Pakistan's Penal Code has 511 sections. Most people — including lawyers — can't recall the exact section number, title, and punishment for a given offence off the top of their head. We built a model that can. Here's exactly how we did it.
Why fine-tune instead of RAG or prompting?
The first instinct for this kind of task is usually Retrieval-Augmented Generation — embed the legal text, retrieve relevant chunks, and pass them to a general model. We considered it. The problem: legal queries are often ambiguous. “What's the punishment for theft?” could map to sections 378–382 depending on context. A retrieval system returns chunks; we needed structured, decisive answers.
We also tested few-shot prompting with GPT-4. It got the section topic right reliably, but section numbers and punishments were frequently hallucinated or misquoted. Fine-tuning the model on every section directly eliminates the hallucination problem at the source.
Building the dataset
We sourced the full Pakistan Penal Code text and structured it into instruction-response pairs. Each training example looks like this:
Instruction: “What is Section 302 of the Pakistan Penal Code?”
Response:“Section 302 — Punishment of Qatl-i-amd. Whoever commits qatl-i-amd shall be punished with death as qisas, or imprisonment for life where qisas is not applicable.”
We generated variations for each section — questions phrased by topic, by section number, and by punishment type — giving us approximately 2,000 training pairs from 511 source sections. Data cleaning focused on removing formatting inconsistencies in the original legal text (inconsistent numbering, mixed Urdu/English terms).

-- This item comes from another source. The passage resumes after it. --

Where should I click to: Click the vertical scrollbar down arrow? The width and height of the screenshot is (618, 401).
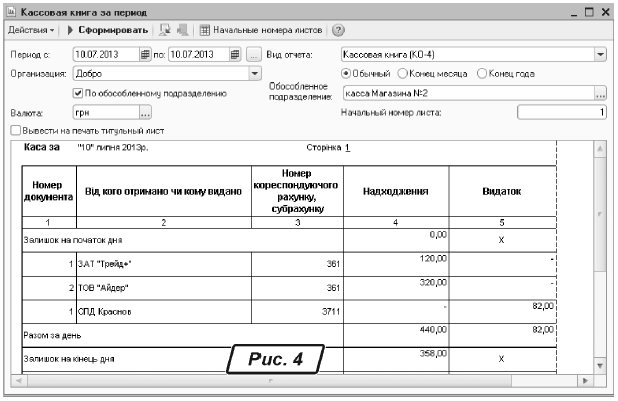[600, 367]
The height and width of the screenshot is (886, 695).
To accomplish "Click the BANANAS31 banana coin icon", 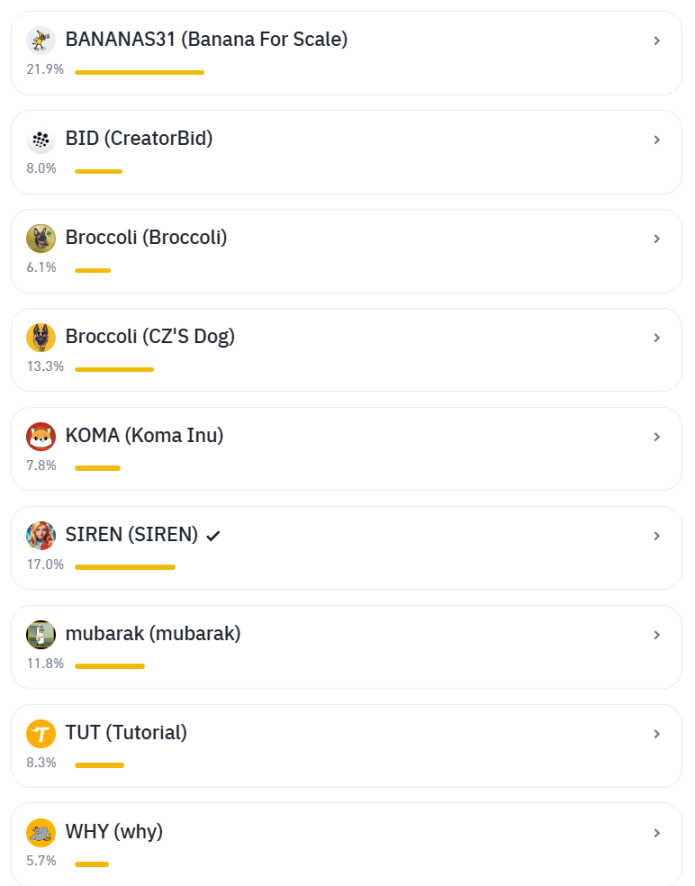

Training with Unsloth + LoRA
We used Unslothfor training, which patches the Llama attention layers for 2× faster throughput and significantly lower VRAM usage — critical when you're not training on an A100.
Key config decisions:
- Base model: meta-llama/Llama-3.2-8B-Instruct — instruction-tuned base gives better chat format adherence out of the box
- LoRA rank: r=16, alpha=32 — sufficient for domain adaptation without overfitting on 2k examples
- Target modules: q_proj, v_proj, k_proj, o_proj
- Quantization: 4-bit QLoRA via bitsandbytes — trained on a single 16GB GPU
- Epochs: 3 — loss converged cleanly, no signs of overfitting on held-out sections
Total training time: approximately 45 minutes on an RTX 4080. The adapter weights came out at under 200MB.
Evaluation
We held out 50 sections during training and tested the fine-tuned model against them. Evaluation criteria:
- Section number accuracy — exact match on the section cited
- Punishment accuracy — does the described punishment match the source text?
- Format compliance — does the response follow the Section / Title / Punishment structure?
The base model scored poorly on all three. The fine-tuned model hit near-perfect scores on format compliance and section number accuracy. The base model's main failure mode was confidently stating wrong section numbers — the fine-tuned model either answered correctly or declined to guess.
GGUF export and deployment
We merged the LoRA adapter back into the base model weights and exported to GGUF format using llama.cpp's conversion scripts. We used Q4_K_M quantization — a good balance between size (≈5GB) and output quality.
For deployment, we wrapped the GGUF model in a FastAPI server and hosted it on Hugging Face Spaces. The API accepts a message array and returns the model's response. Inference latency: 2–4 seconds per query on the free-tier CPU Space, which is acceptable for a legal reference tool.
Lessons learned
- Dataset quality beats quantity. 2,000 clean, consistent pairs outperformed early experiments with 5,000 noisy ones.
- Instruction-tuned base models are easier to work with. Starting from -Instruct rather than the raw base model meant the chat format was already baked in — we only had to teach it domain knowledge.
- Unsloth is worth using. The speed and memory improvements are real and meaningful on consumer hardware.
- GGUF + llama.cpp is still the most practical self-hosted deployment path. vLLM and TGI are faster but require more infrastructure. For a low-traffic tool, GGUF on a CPU Space is a pragmatic choice.